- (a) An HMO, preferred provider carrier, physician or provider must notify the department if, due to a catastrophic event, it is unable to meet the deadlines in §§21.2804 of this title (relating to Request for Additional Information from Treating Provider), 21.2806 (relating to Claims Filing Deadline), 21.2807 (relating to Effect of Filing a Clean Claim), 21.2808 (relating to Effect of Filing a Deficient Claim), 21.2809 (relating to Audit Procedures), and 21.2815 of this title (relating to Failure to Meet the Statutory Claims Payment Period), as applicable. The entity must send the notification required under this subsection to the department within five days of the catastrophic event.

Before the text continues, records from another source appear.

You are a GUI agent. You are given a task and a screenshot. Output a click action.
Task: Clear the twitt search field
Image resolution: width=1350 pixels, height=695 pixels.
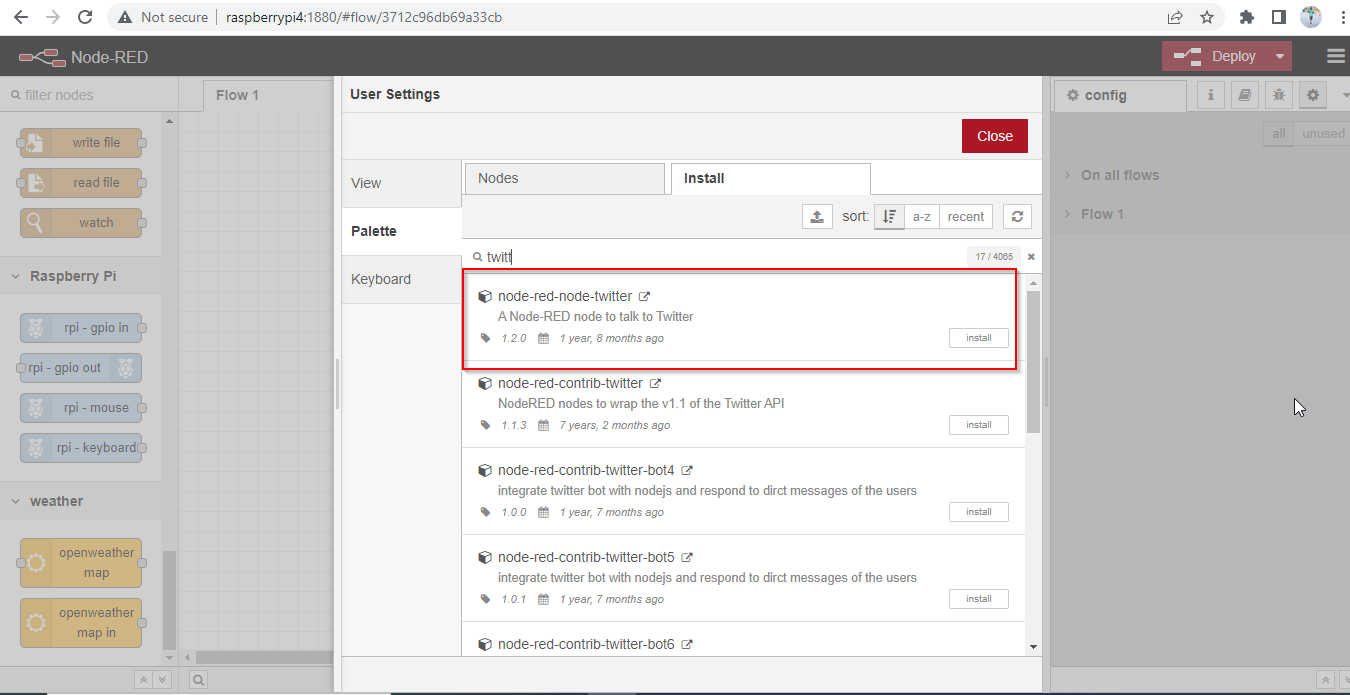(x=1031, y=256)
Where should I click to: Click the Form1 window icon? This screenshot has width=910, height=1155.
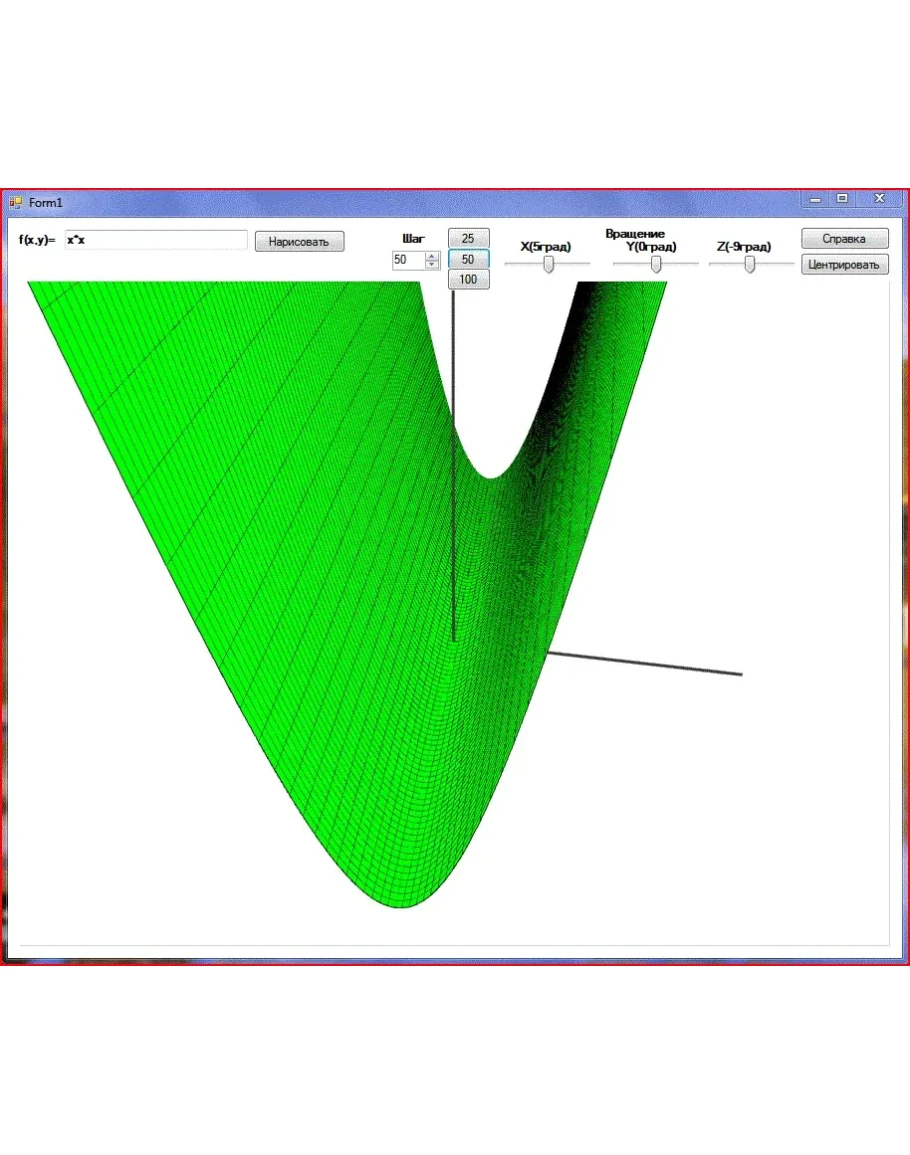(15, 203)
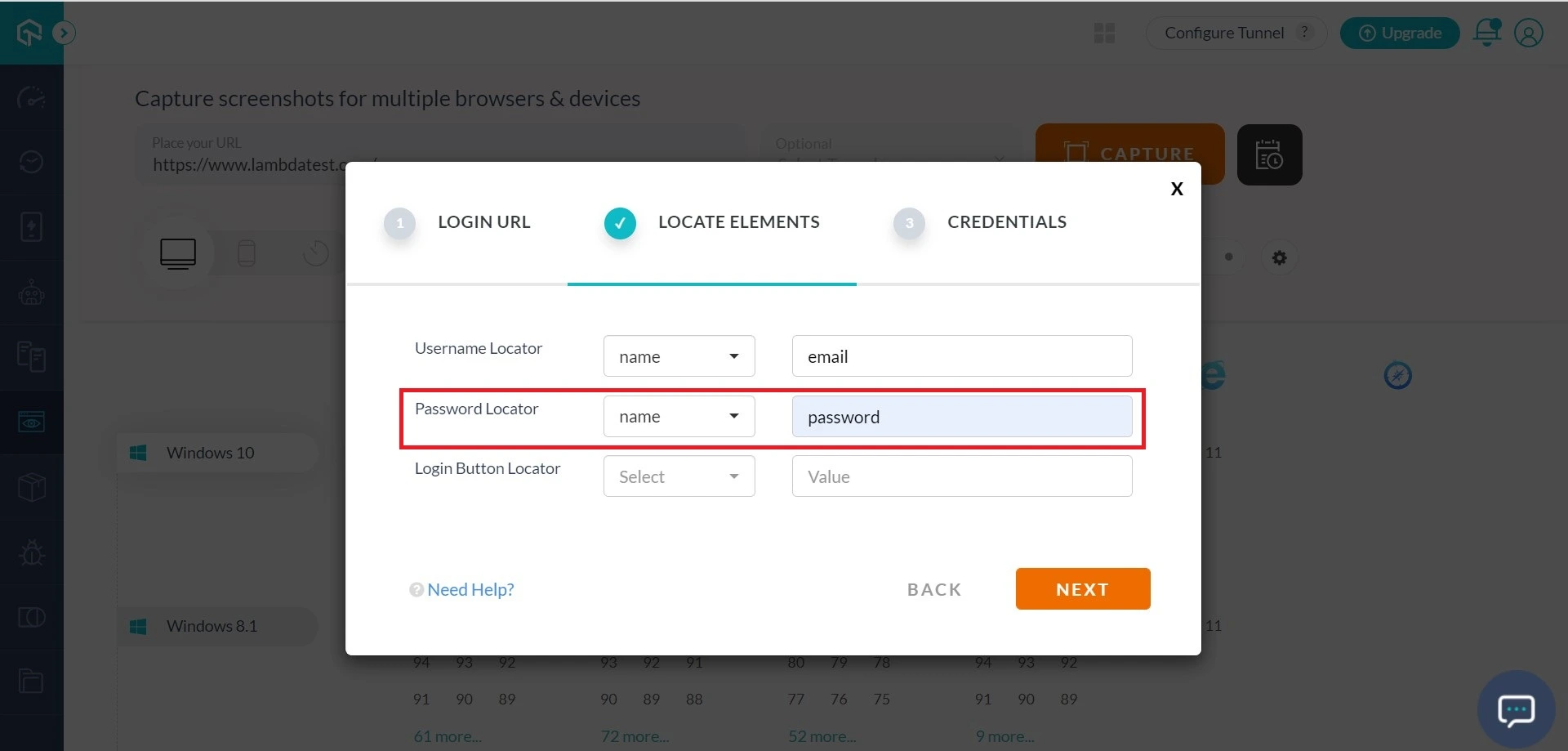
Task: Open the dashboard speedometer sidebar icon
Action: 31,98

(b) Within ten days after the entity returns to normal business operations, the entity must send a certification of the catastrophic event to the department, to the Life/Health/HMO Filings Intake Division, Texas Department of Insurance, P.O. Box 149104, Mail Code 106-1E. The certification must:
(1) be in the form of a sworn affidavit from:
- (A) for a physician or provider, the physician, provider, office manager, administrators or their designees; or
- (B) for an HMO or preferred provider carrier, a corporate officer or the corporate officer's designee.
- (2) identify the specific nature and date of the catastrophic event; and
- (3) identify the length of time the catastrophic event caused an interruption in the claims submission or processing activities of the physician, provider, HMO or preferred provider carrier.

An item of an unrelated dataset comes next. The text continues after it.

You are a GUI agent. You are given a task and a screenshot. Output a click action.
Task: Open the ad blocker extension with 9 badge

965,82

- (c) A valid certification to the occurrence of a catastrophic event under this section tolls the applicable deadlines in §§21.2804, 21.2806, 21.2807, 21.2808, 21.2809, and 21.2815 of this title for the number of days identified in subsection (b)(3) of this section as of the date of the catastrophic event.
Source Note:The provisions of this §21.2819 adopted to be effective October 5, 2003, 28 TexReg 8647.